Meta accusé de restreindre l’IA sur WhatsApp

Les nouvelles règles de l’application professionnelle pourraient empêcher d’autres acteurs d’offrir leurs assistants IA.

WhatsApp
Image d'illustration. WhatsApp — Meta / PR-ADN

Tl;dr

  • La Commission européenne enquête sur Meta, soupçonné de limiter l’accès des concurrents à l’IA de WhatsApp via ses nouvelles conditions d’utilisation.
  • Des mesures provisoires pourraient être imposées pour garantir une concurrence équitable sur le marché des assistants IA pendant l’enquête.
  • Meta conteste ces accusations, mais l’affaire envoie un signal fort sur la régulation des géants technologiques face à l’essor de l’IA.

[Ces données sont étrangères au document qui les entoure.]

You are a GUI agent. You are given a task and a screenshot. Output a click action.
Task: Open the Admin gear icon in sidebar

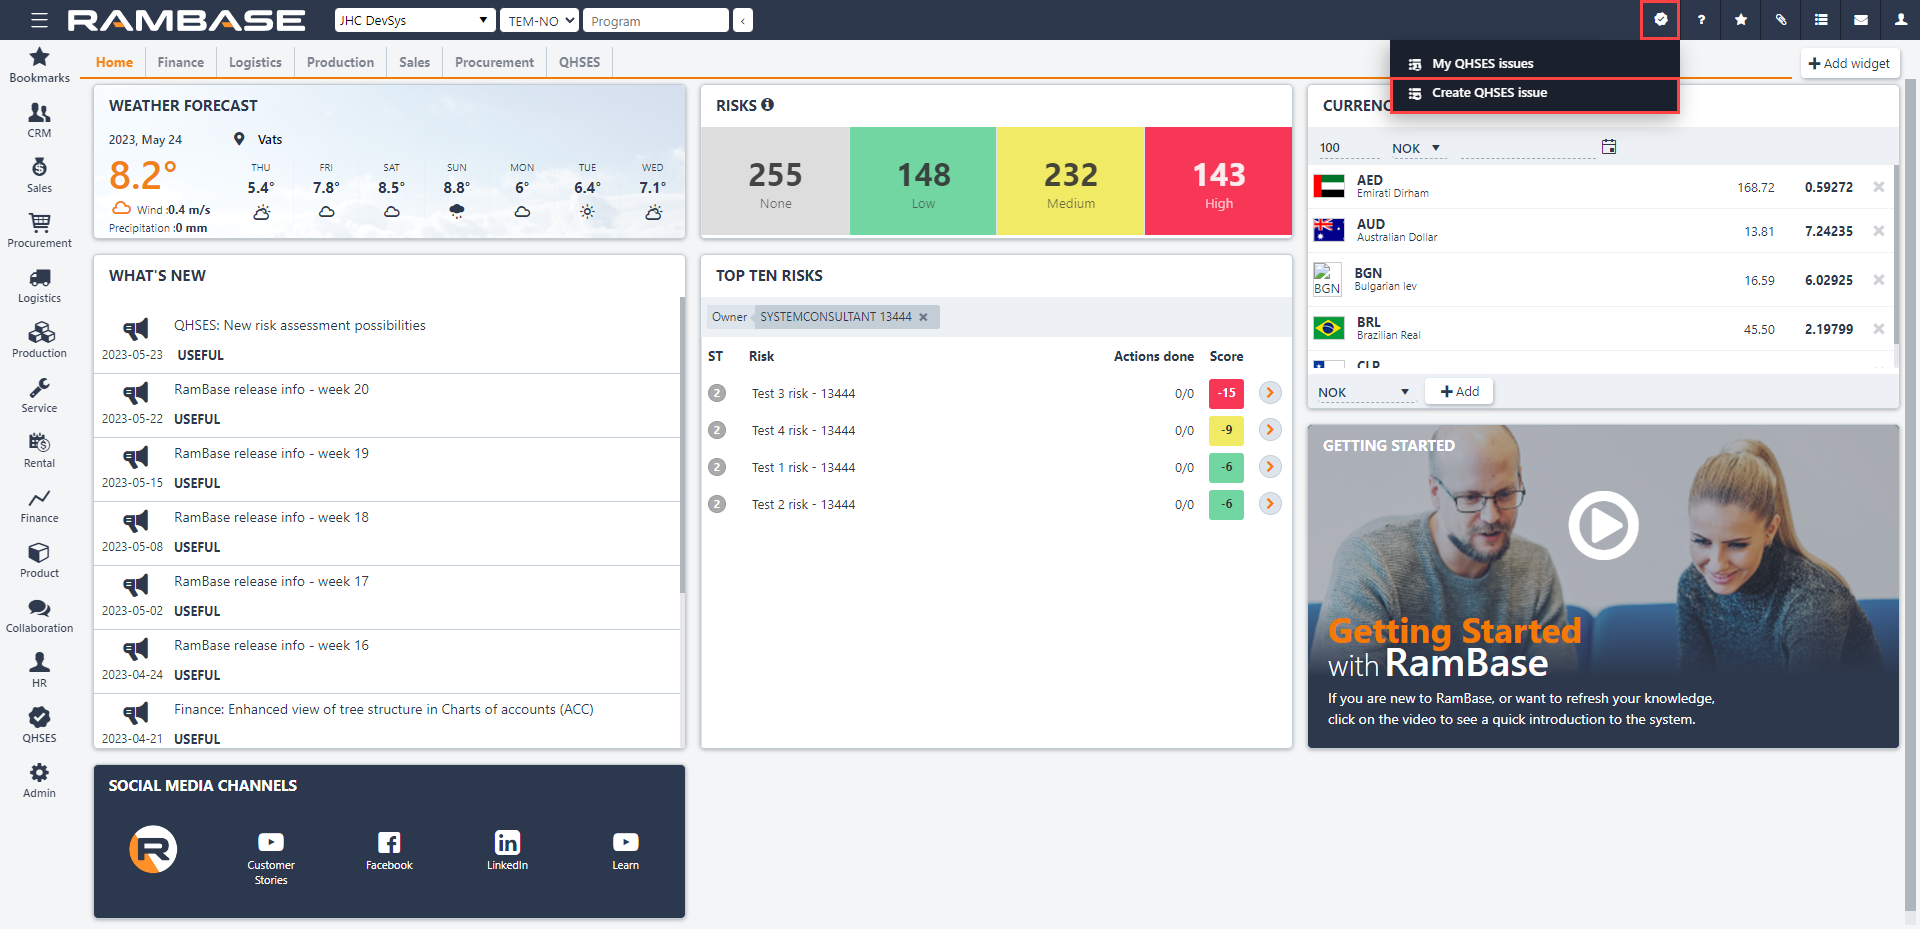39,780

WhatsApp et le verrou de l’IA

L’étau se resserre autour de Meta. La Commission européenne a dévoilé ses premières conclusions sur une enquête qui vise le géant américain, soupçonné d’entraver l’accès de concurrents à WhatsApp, sa célèbre application de messagerie. Au cœur du dossier : les nouvelles conditions d’utilisation de la solution professionnelle de WhatsApp, dévoilées en octobre dernier et entrées en vigueur le 15 janvier 2026. Selon Bruxelles, ces changements « rendraient de facto le nouvel assistant d’intelligence artificielle de Meta le seul disponible sur la plateforme », limitant ainsi l’émergence d’autres acteurs.

L’ombre des mesures provisoires

Alors que les marchés des assistants basés sur l’IA connaissent une évolution fulgurante, la Commission européenne ne cache pas son impatience. « Les marchés de l’IA évoluent à un rythme effréné, il faut agir vite », a insisté la vice-présidente exécutive pour une transition propre, juste et compétitive, Teresa Ribera. Elle ajoute que « nous envisageons d’imposer rapidement des mesures provisoires à Meta afin de préserver l’accès des concurrents à WhatsApp durant l’enquête et éviter que sa nouvelle politique ne porte un préjudice irréversible à la concurrence en Europe. »

Sous pression, Meta réagit

Cette sortie officielle fait figure d’avertissement pour Meta. L’entreprise se voit offrir la possibilité de répondre aux allégations avant toute décision définitive — ce qu’elle s’est empressée de faire. Du côté du groupe californien, la ligne est claire : il n’y aurait selon lui aucune justification à une intervention des autorités européennes. Un porte-parole explique à Reuters : « Les faits sont là : il n’y a aucune raison pour que l’UE intervienne dans l’API Business de WhatsApp. Il existe aujourd’hui un large éventail d’options IA accessibles via les boutiques d’applications, les systèmes d’exploitation ou encore des partenariats industriels. »

Un signal fort envoyé au secteur technologique

Derrière cette procédure se joue bien plus qu’un simple différend contractuel. Pour la Commission européenne, « préserver une concurrence effective » sur ce marché naissant constitue un enjeu stratégique majeur. Comme le souligne encore Teresa Ribera, il serait impensable « d’autoriser les géants technologiques dominants à tirer illégalement avantage de leur position pour s’octroyer un avantage indu. »

Dans ce contexte tendu, plusieurs scénarios sont désormais sur la table :

  • Mise en place rapide de mesures conservatoires.
  • Poursuite approfondie des investigations antitrust.
  • Négociations avec Meta pour garantir l’ouverture du marché.

Il faudra attendre encore avant qu’une décision définitive ne tombe. Une chose est sûre : cette affaire cristallise les tensions croissantes entre régulateurs européens et Big Tech sur fond de révolution IA.